Data for processing:

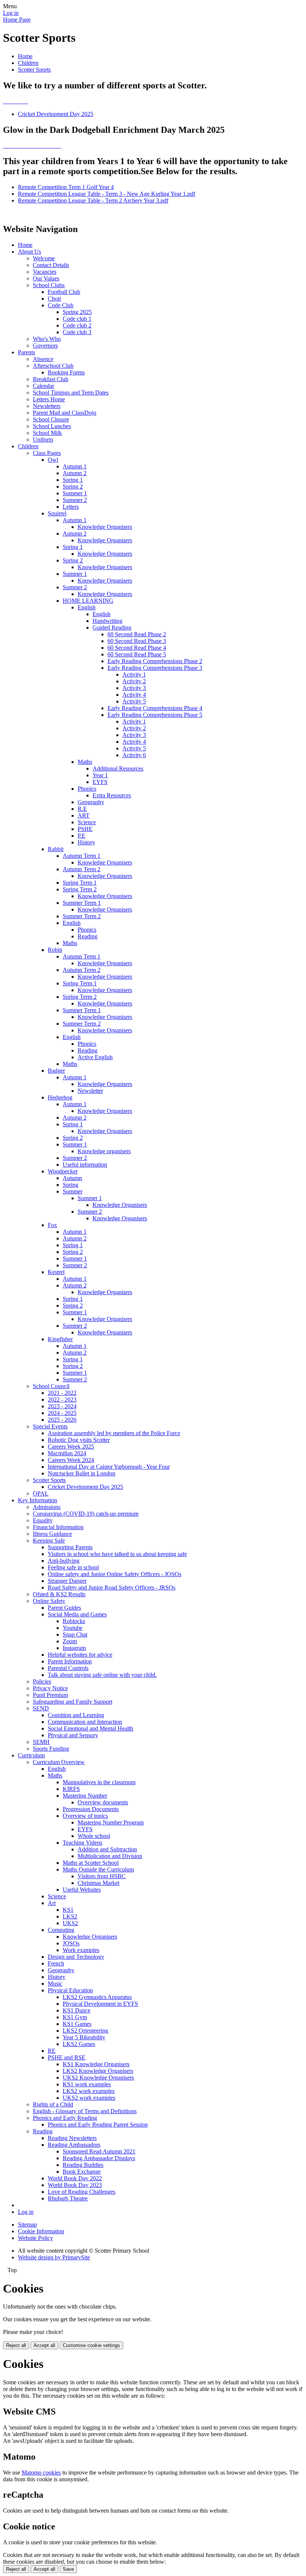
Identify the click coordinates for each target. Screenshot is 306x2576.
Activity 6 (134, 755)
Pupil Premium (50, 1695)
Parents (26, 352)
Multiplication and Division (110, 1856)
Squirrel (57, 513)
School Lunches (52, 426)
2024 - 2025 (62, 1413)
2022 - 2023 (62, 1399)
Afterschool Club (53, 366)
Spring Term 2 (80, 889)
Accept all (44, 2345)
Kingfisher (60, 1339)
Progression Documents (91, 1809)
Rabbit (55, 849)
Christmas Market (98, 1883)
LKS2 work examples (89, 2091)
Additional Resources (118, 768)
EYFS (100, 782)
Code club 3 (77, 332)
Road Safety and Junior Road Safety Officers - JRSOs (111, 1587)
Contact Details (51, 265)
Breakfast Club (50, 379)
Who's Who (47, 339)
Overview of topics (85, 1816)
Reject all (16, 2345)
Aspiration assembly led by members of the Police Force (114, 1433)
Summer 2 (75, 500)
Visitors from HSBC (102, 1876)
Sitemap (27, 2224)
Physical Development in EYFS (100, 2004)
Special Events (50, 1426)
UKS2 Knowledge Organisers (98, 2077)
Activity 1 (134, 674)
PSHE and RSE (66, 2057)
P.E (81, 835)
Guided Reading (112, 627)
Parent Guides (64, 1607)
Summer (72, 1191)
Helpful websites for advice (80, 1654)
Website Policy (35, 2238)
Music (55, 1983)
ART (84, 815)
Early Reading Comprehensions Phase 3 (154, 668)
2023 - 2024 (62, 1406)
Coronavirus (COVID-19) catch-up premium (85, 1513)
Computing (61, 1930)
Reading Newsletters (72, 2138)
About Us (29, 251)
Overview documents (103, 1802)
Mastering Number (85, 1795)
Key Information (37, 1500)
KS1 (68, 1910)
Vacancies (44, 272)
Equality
---
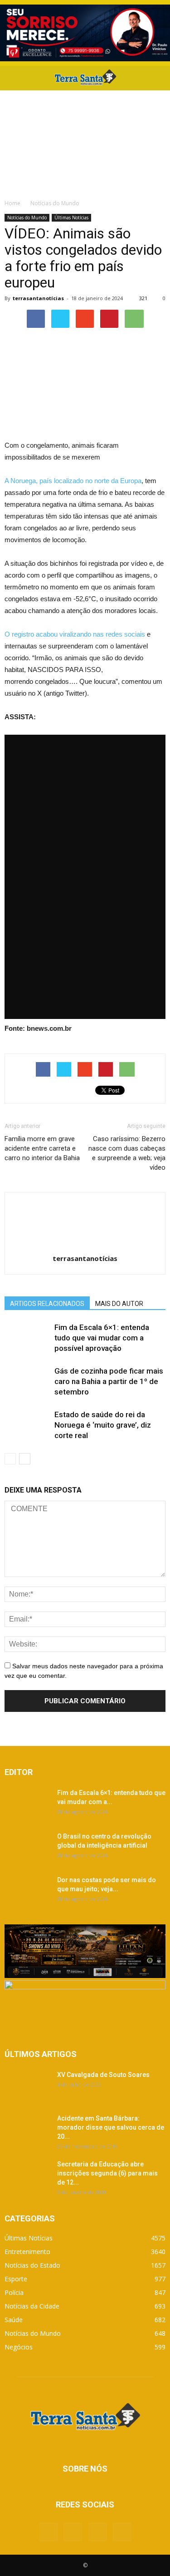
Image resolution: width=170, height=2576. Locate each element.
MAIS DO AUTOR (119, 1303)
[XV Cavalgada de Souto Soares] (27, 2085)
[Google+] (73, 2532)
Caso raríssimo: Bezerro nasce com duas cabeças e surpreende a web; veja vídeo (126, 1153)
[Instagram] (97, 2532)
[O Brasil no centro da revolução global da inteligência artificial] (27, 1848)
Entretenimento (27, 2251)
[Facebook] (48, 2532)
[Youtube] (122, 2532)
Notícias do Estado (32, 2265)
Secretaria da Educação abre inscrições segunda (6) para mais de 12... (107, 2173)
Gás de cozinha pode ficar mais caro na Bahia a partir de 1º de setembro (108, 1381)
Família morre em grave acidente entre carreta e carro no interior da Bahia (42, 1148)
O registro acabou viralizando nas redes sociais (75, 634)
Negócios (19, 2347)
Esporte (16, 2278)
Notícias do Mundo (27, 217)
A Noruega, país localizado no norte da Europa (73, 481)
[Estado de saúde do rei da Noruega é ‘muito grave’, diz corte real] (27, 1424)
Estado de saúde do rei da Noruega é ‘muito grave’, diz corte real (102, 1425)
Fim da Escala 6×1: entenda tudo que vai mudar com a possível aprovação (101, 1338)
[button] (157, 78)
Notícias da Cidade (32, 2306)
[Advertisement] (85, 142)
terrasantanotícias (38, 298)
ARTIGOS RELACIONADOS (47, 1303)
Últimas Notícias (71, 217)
--
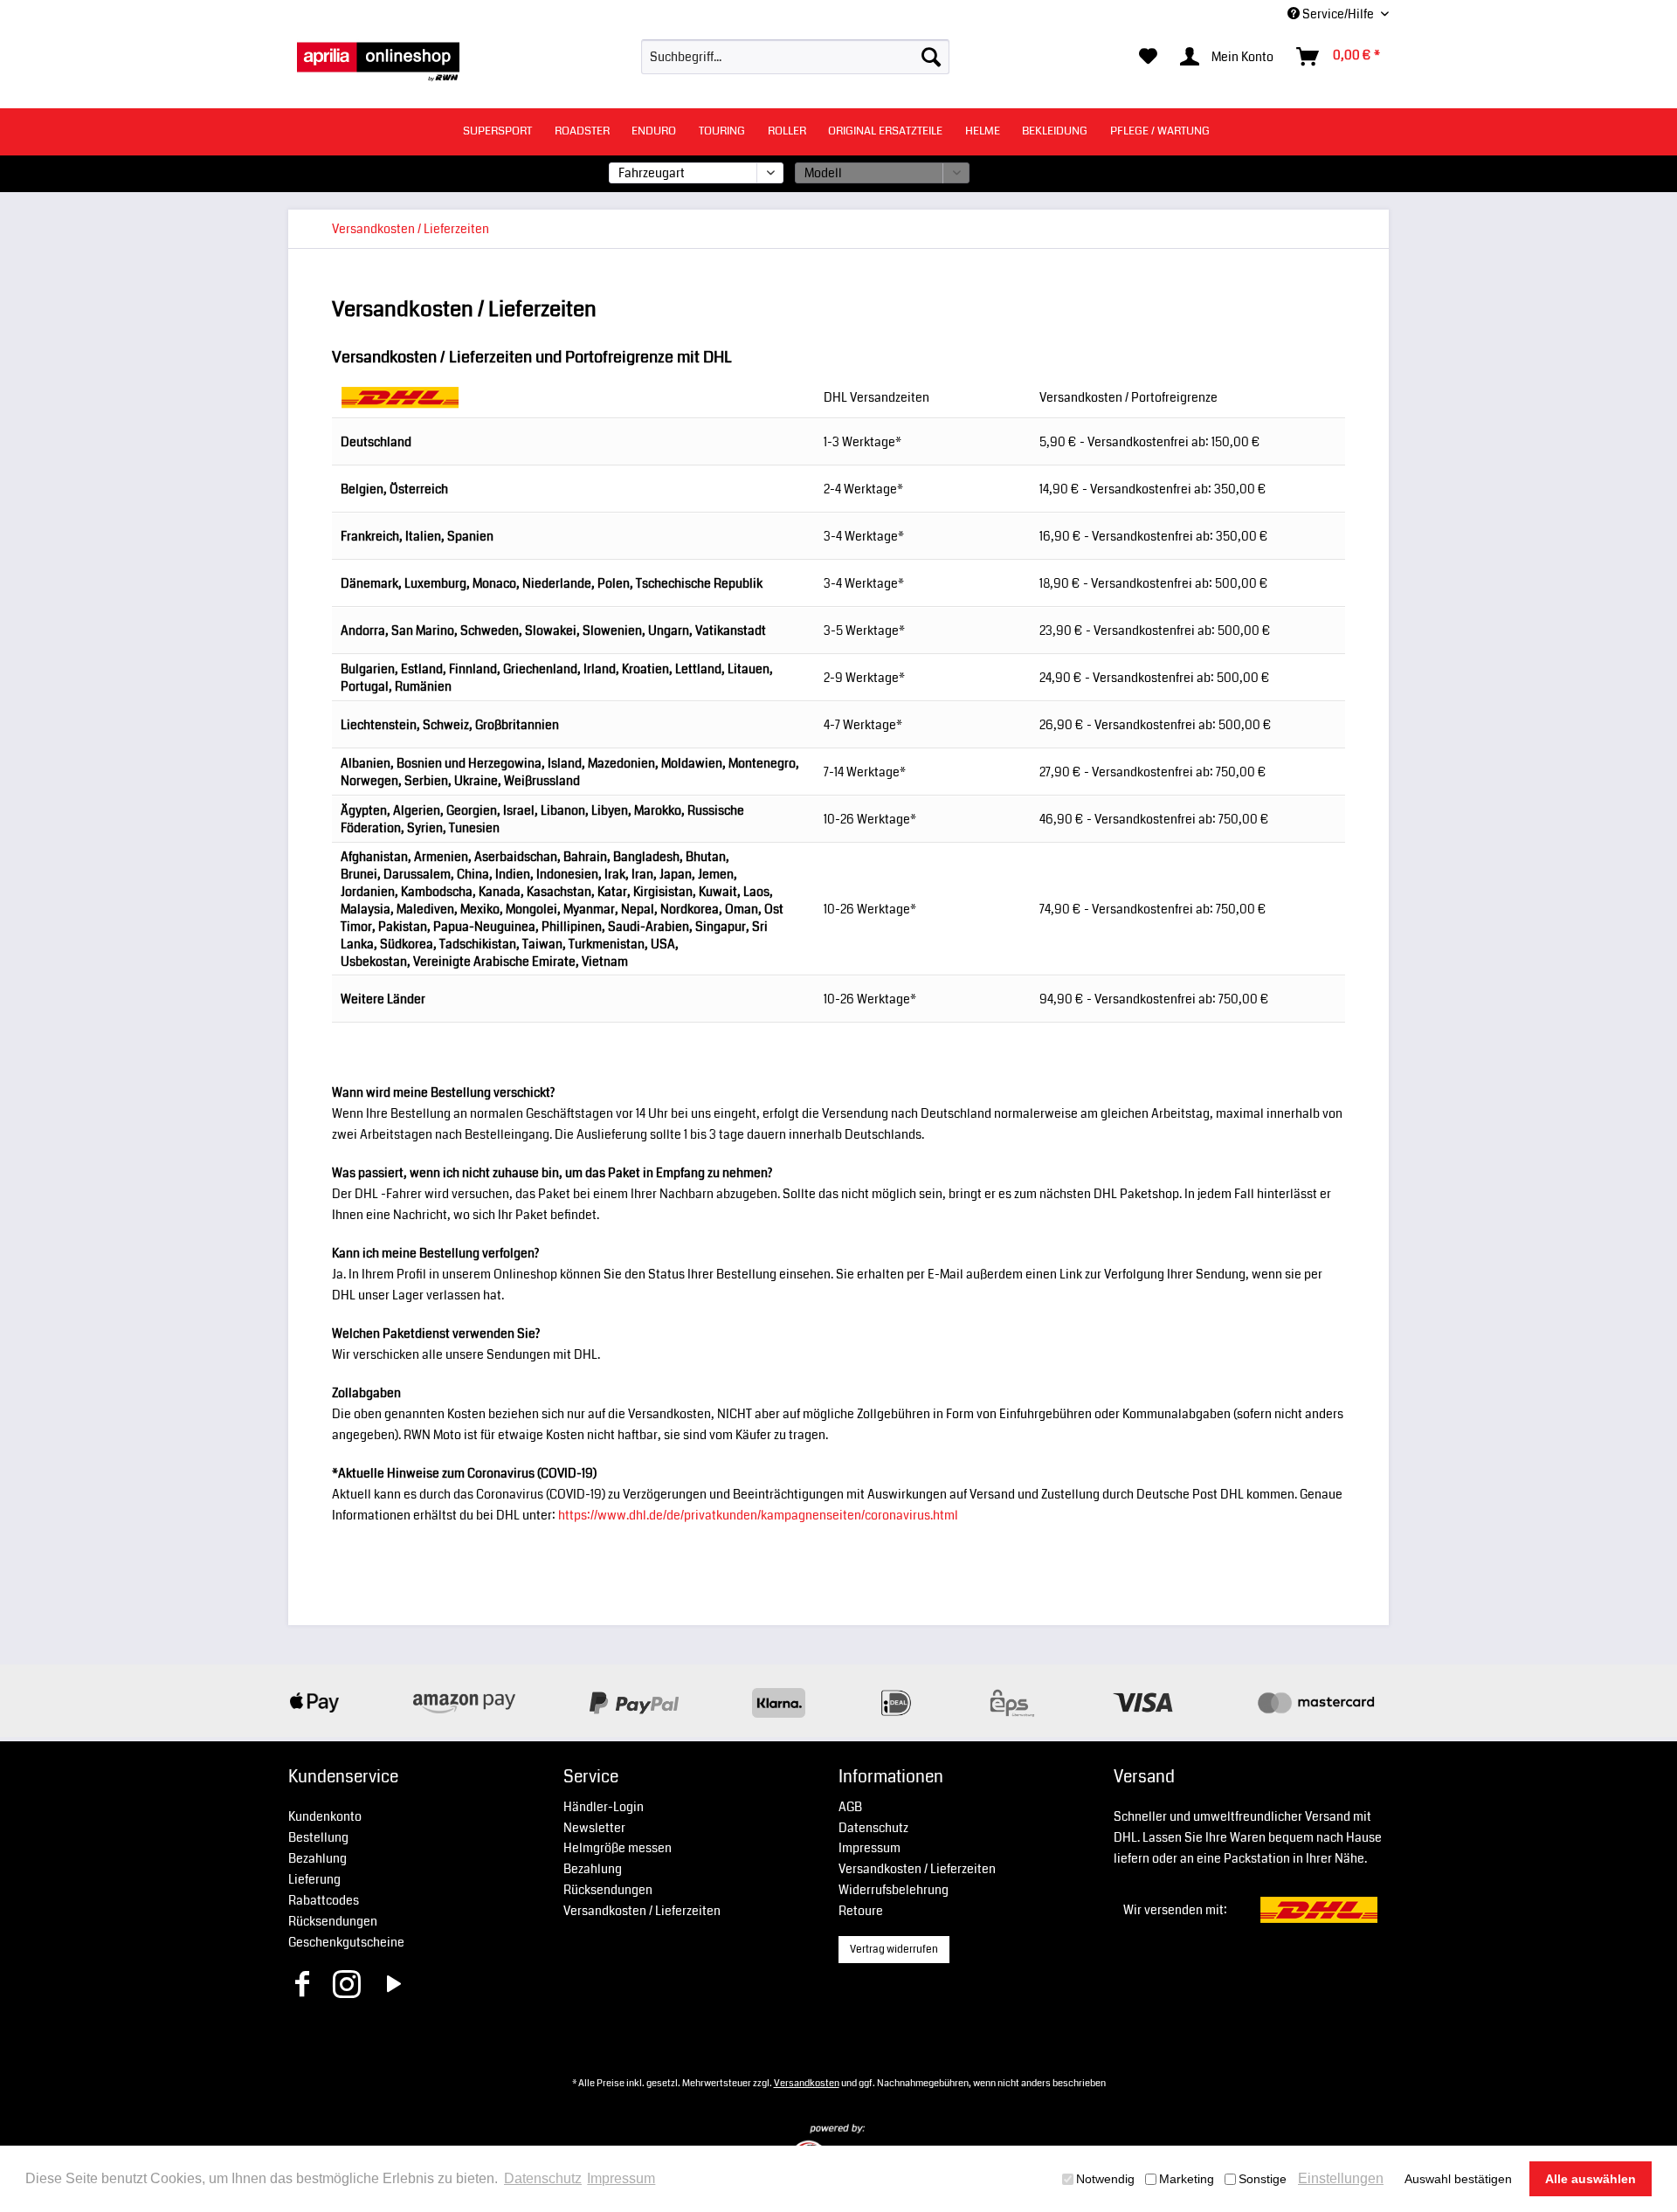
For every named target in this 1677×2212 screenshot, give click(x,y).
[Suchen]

Your goal: Copy out only the lines of the records above from the one with "Christmas Market (98, 1883)" through the one with "Reject all (16, 2345)", exactly as they stand, both included.

Output:
Christmas Market (98, 1883)
LKS2 work examples (89, 2091)
Additional Resources (118, 768)
EYFS (100, 782)
Code club 3 (77, 332)
Road Safety and Junior Road Safety Officers - JRSOs (111, 1587)
Contact Details (51, 265)
Breakfast Club (50, 379)
Who's Who (47, 339)
Overview of topics (85, 1816)
Reject all (16, 2345)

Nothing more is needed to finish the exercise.